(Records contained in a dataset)
++++++++++++++++++++

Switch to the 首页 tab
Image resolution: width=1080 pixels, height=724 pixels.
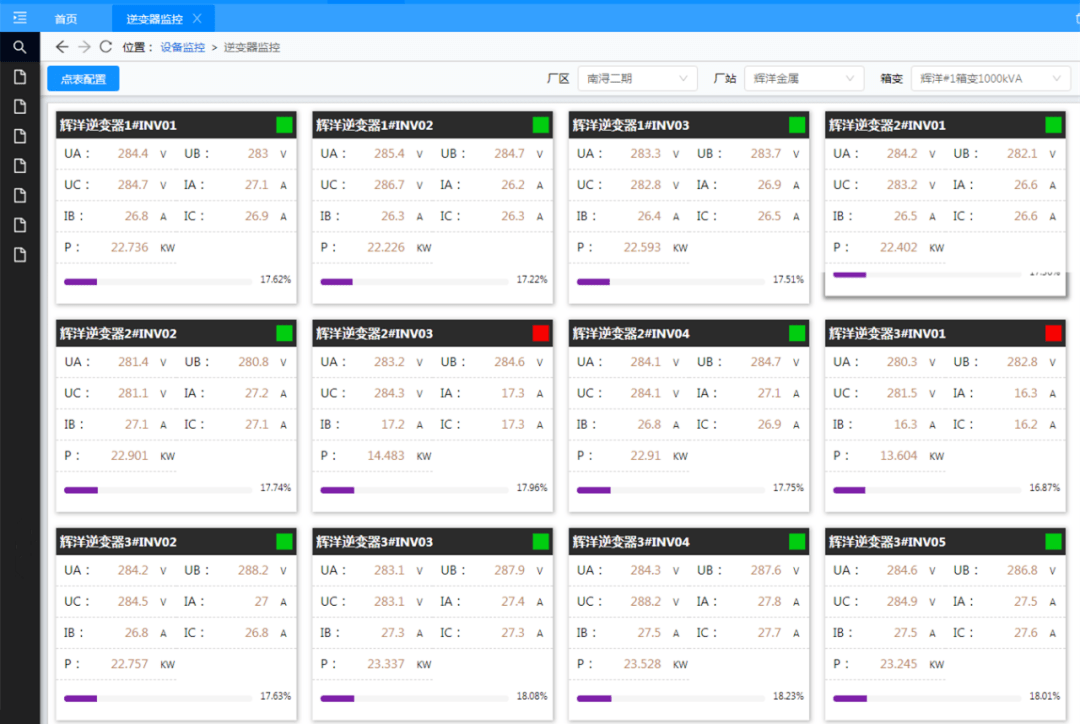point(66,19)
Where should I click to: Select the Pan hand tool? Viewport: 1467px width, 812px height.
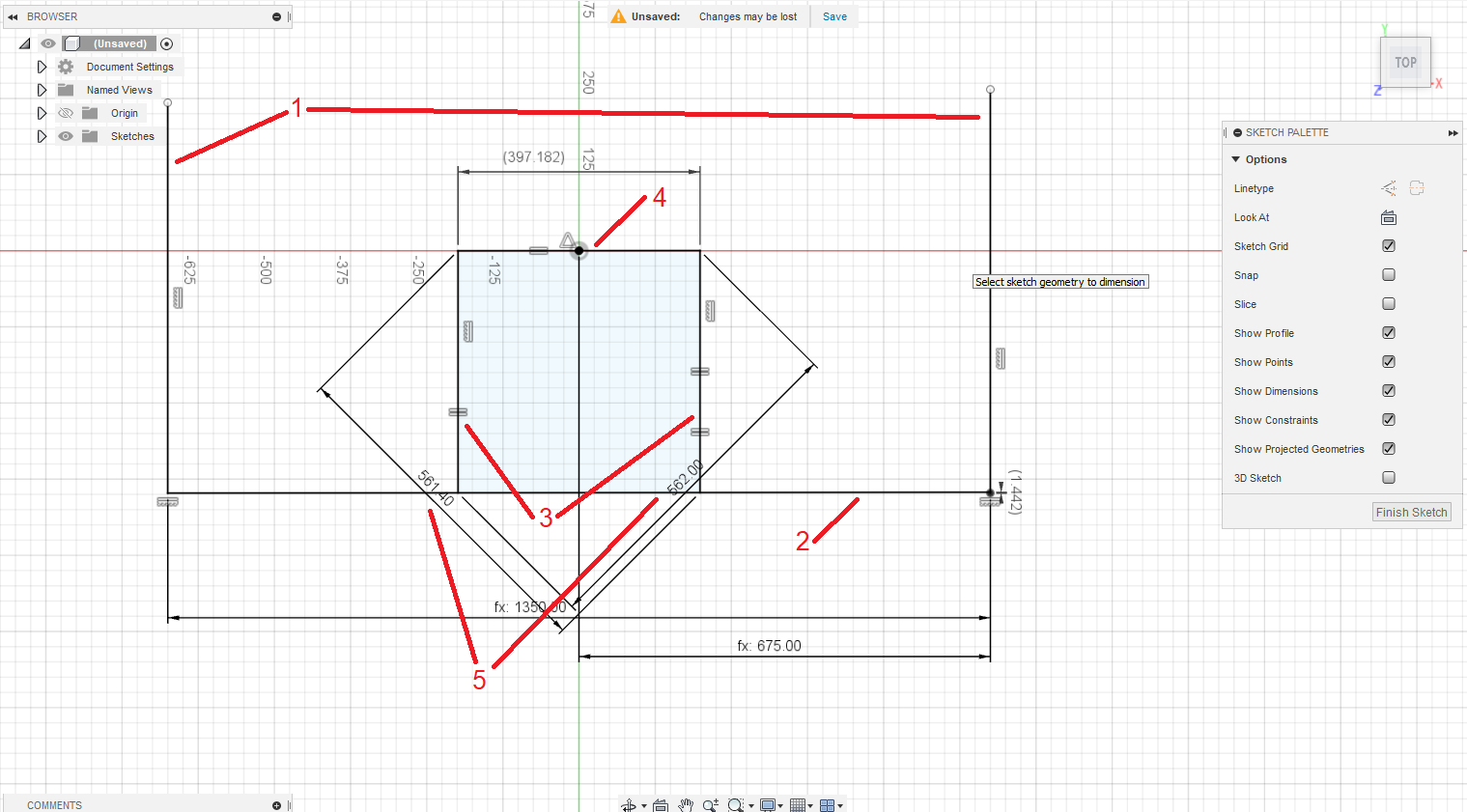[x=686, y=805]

++++++++++++++++++++

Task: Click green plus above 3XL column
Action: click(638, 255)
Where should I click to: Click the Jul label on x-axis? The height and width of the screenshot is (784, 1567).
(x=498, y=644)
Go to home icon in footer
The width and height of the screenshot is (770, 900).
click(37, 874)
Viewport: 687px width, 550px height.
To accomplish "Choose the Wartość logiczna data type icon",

++++++++++++++++++++

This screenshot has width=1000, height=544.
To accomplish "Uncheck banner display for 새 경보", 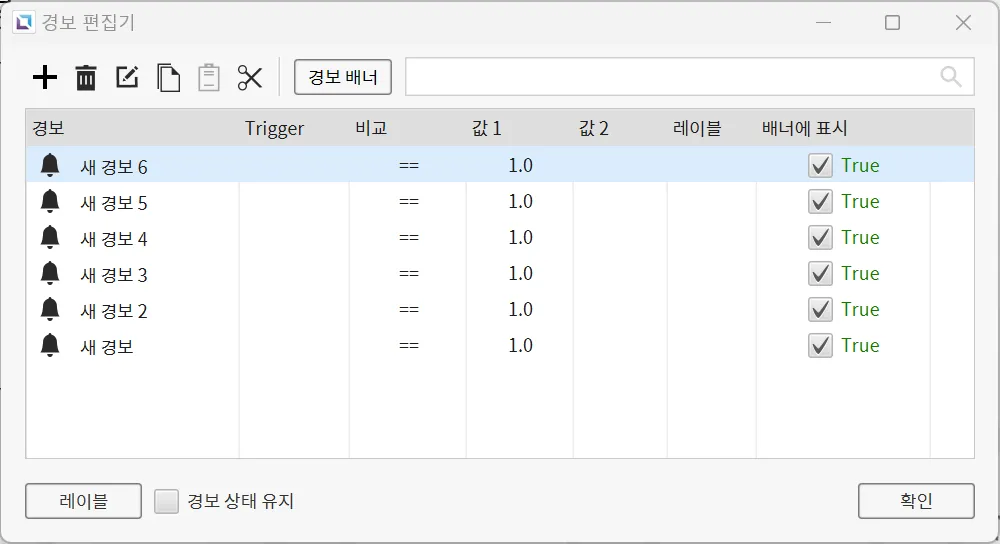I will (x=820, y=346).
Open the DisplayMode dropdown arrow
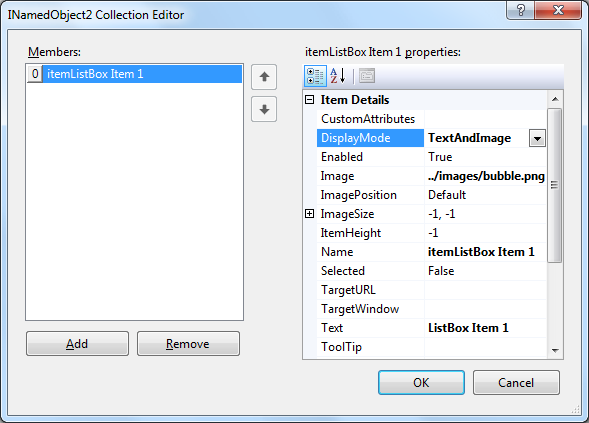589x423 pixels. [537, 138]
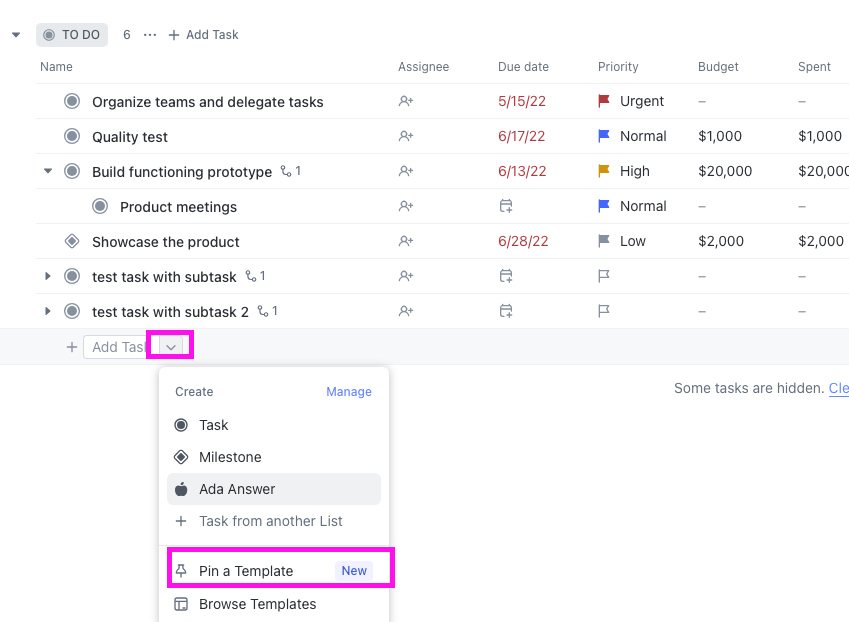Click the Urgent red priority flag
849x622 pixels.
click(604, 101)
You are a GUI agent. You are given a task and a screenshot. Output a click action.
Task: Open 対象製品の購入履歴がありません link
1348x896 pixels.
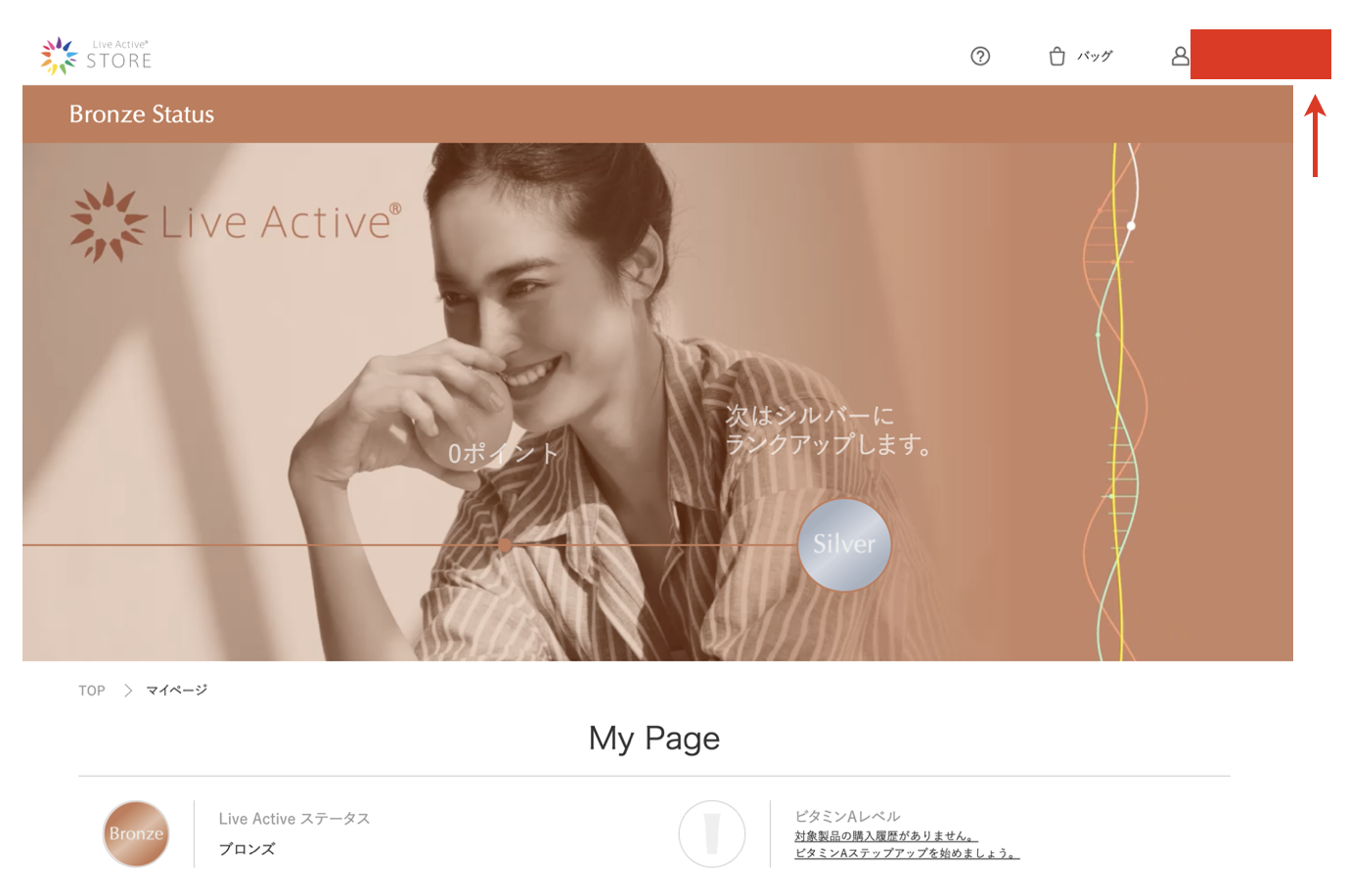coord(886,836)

++++++++++++++++++++

• Task to complete
For this exercise, please output exactly the lines above starting at the line with "Viewport: 687px width, 550px height." and ending at the line with "the Wartość logiczna", ends included.

• Written solution
Viewport: 687px width, 550px height.
To accomplish "Choose the Wartość logiczna data type icon",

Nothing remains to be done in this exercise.